CMS has put out the latest data on meaningful use participation and payments. They broke the Medicare dollars out by meaningful use stage 1 and stage 2. Meaningful use stage 1 cost nearly $20 billion. Meaningful use stage 2 cost $3.4 billion. The amounts were less for stage 2, but that’s still a massive drop off.
Less than half of eligible providers participated in stage 2 that participated in stage 1 (308k compared to 145k). Participating hospitals dropped from 4600 hospitals to 3096. This illustrates well what we’ve been saying for a while as far as hospitals still largely participating in meaningful use and most doctors choosing not to participate.
Also interesting to note is that at its peak, meaningful use was paying about $10 billion per year. In 2015, they spent $2.8 billion.

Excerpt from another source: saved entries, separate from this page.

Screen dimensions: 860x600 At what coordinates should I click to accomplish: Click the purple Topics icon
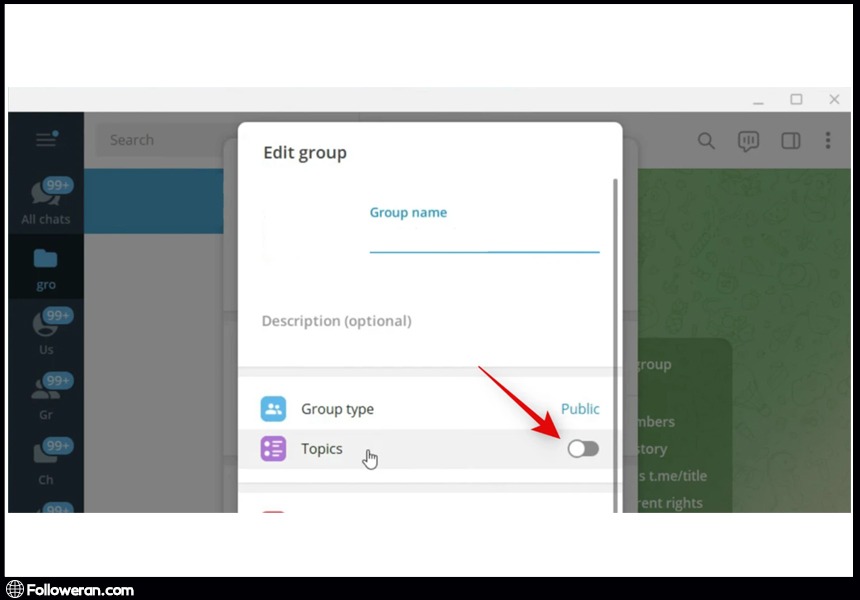click(x=273, y=449)
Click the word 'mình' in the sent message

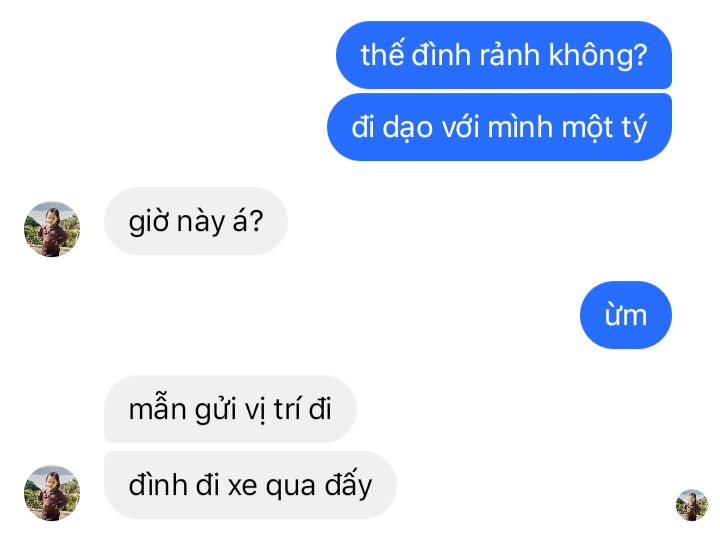[x=520, y=127]

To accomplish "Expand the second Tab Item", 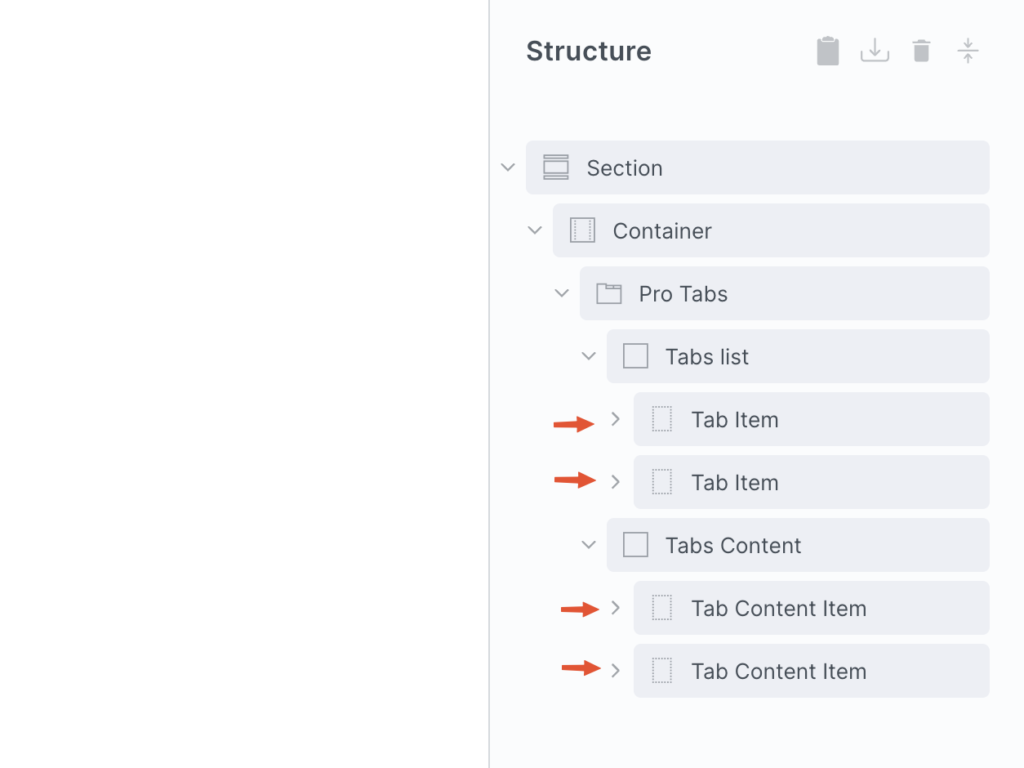I will click(616, 483).
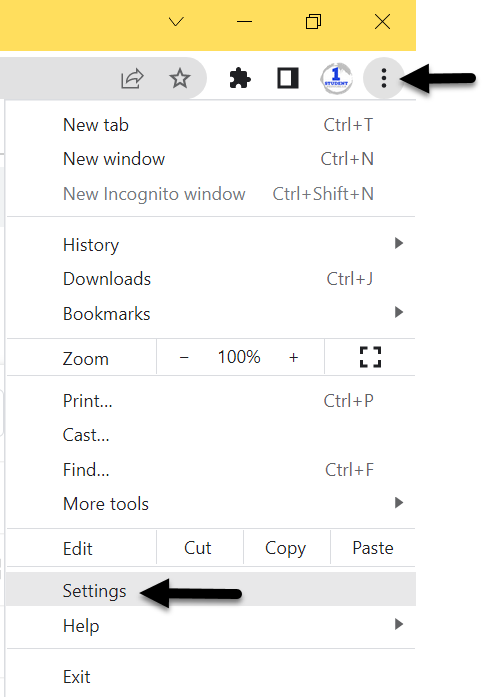The width and height of the screenshot is (491, 697).
Task: Click the Paste edit button
Action: click(x=373, y=548)
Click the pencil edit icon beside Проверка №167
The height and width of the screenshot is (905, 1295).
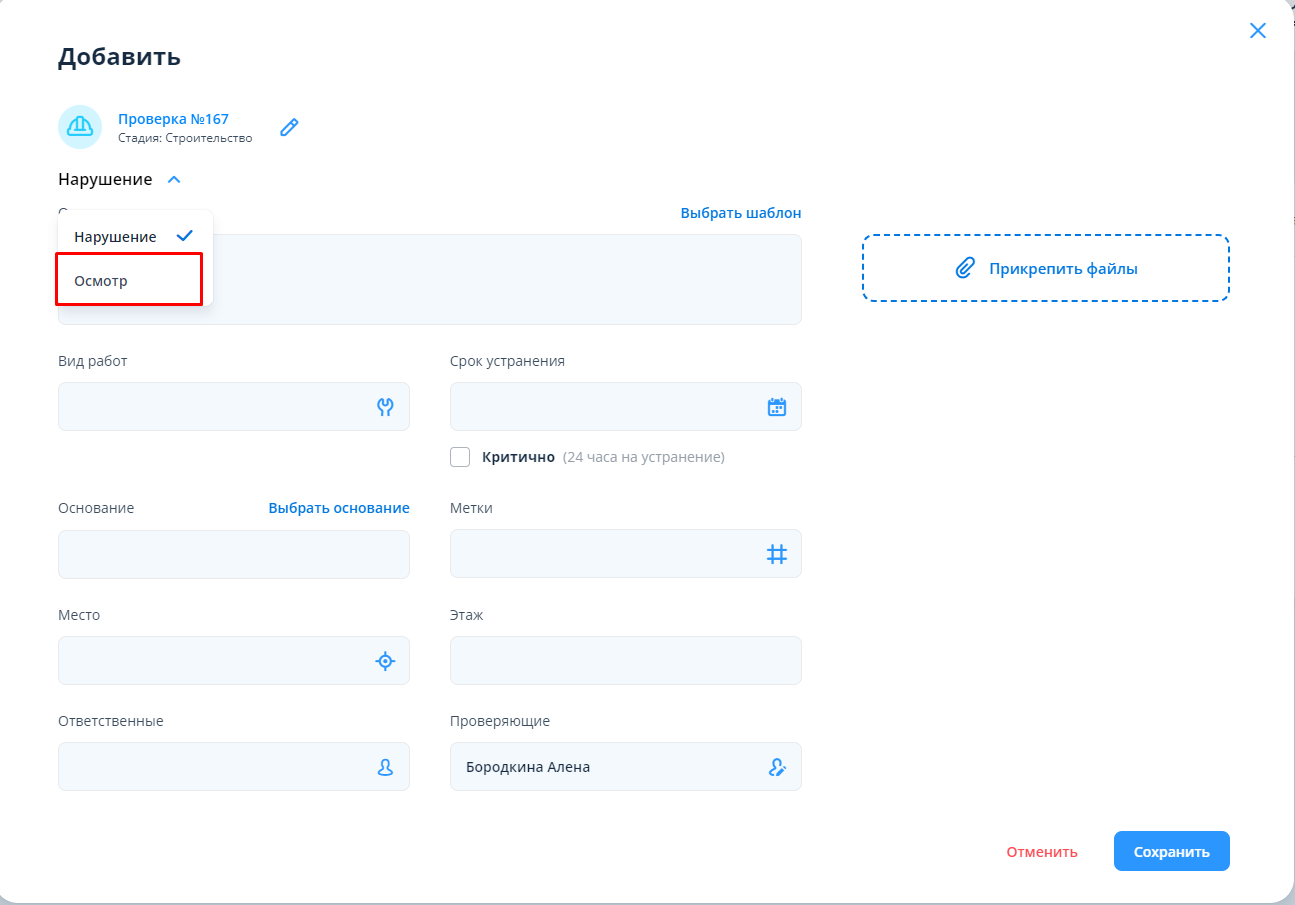[289, 127]
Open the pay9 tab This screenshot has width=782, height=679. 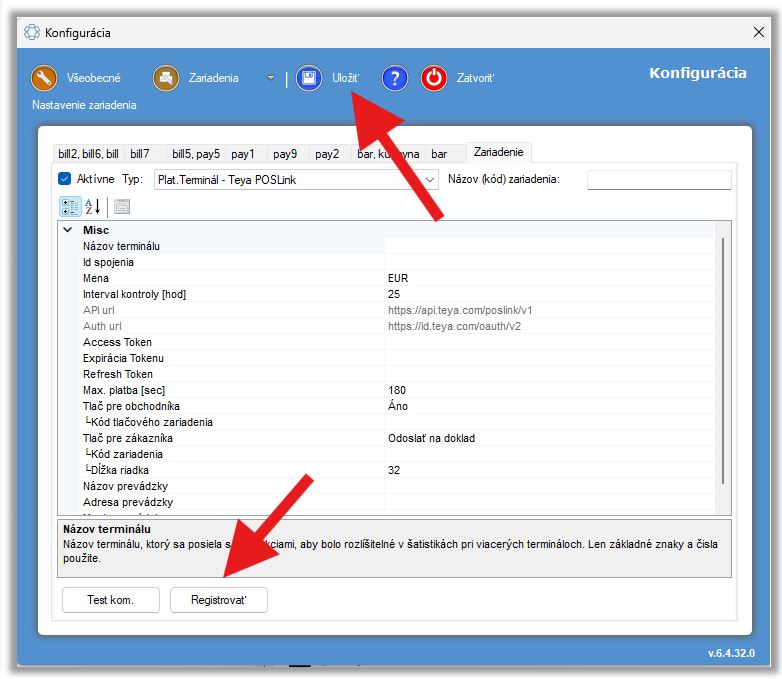click(285, 154)
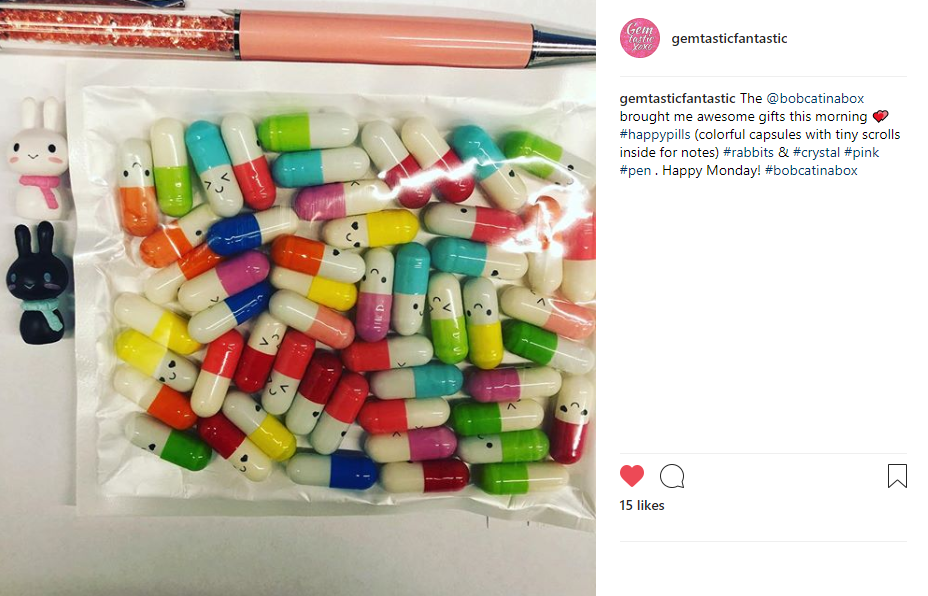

What I didn’t see in this report was any numbers on the cost savings that the meaningful use program provided. All the OIG estimates for meaningful use talked about how much money would be spent, but they also calculated how much money would be saved as well. As I recall they estimated about $36 billion in spending, but about $16 billion in savings. That would put the cost of the meaningful use program at $20 billion instead of the full $36 billion which it looks like we’ve now pretty much spent.
I like that HHS puts out this accountability as far as where the meaningful use money was spent. Shouldn’t we have some accountability as far as the savings as well? Do they not have a way to calculate it? Are they afraid that there weren’t cost savings? Or that meaningful use actually added costs? Maybe it’s in another report and I just missed it. If you know of that other report, I’d love to see it.
What do you think of these numbers? What’s been the benefit of the $34.7 billion that’s been spent? I’d love to hear your thoughts in the comments.
I’d love to see reporting on the projected $19B in CMS savings, too.
There are also non-CMS savings attributable to EHR-ification (e.g., doc doesn’t have to waste time looking for a record, and then searching for relevant stuff in the record … well, depending on EHR, YMMV …) Have you seen any estimates of those savings (offset by the productivity lost while onboarding …)?
I haven’t seen any overall studies on savings. Just a few individual ones for specific organizations. Although, those are few and far between too.
Meaningful Use did accelerate the move to electronic records, something I think is important and (done right) leads to increased safety and efficiency overall. But what the numbers show is that the rules were too onerous and written to satisfy too many arbitrary “quality indicators” that in the end many providers did not see as relevant to providing quality care as those that wrote them. “Savings” from increased efficiency, error avoidance, and healthier patients is so hard to measure and will likely never be accurately reflected. In my honest opinion I don’t think the savings, measurable or not, outweighs the spending, at least not at this point in the game.
I agree with the comment above that there are surely savings to be found outside of CMS as well. By the same token, I think it’s important to bear in mind that the overall cost to the community/industry is only partially reflected in that $34.7B figure. After all, the amount CMS has paid out most certainly doesn’t cover the full cost of this effort (software, hardware, labor, training, opportunity costs, etc.) to the providers, at least not yet. It also doesn’t capture, e.g., unrecouped R&D dollars spent by industry on tools and methods for supporting MU initiatives, etc.
Great point. The $34.7 billion is just what CMS spent on incentives. It would be amazing to just even consider how much EHR vendors spent to become EHR certified and implement the meaningful use requirements. I think that would make us all sad when we consider what else could have been done with those programming hours.
Amy,
You’re right that the savings is really hard to calculate. However, it’s even harder to predict what the savings will be before the legislation is even put in place. Yet, that’s what they did.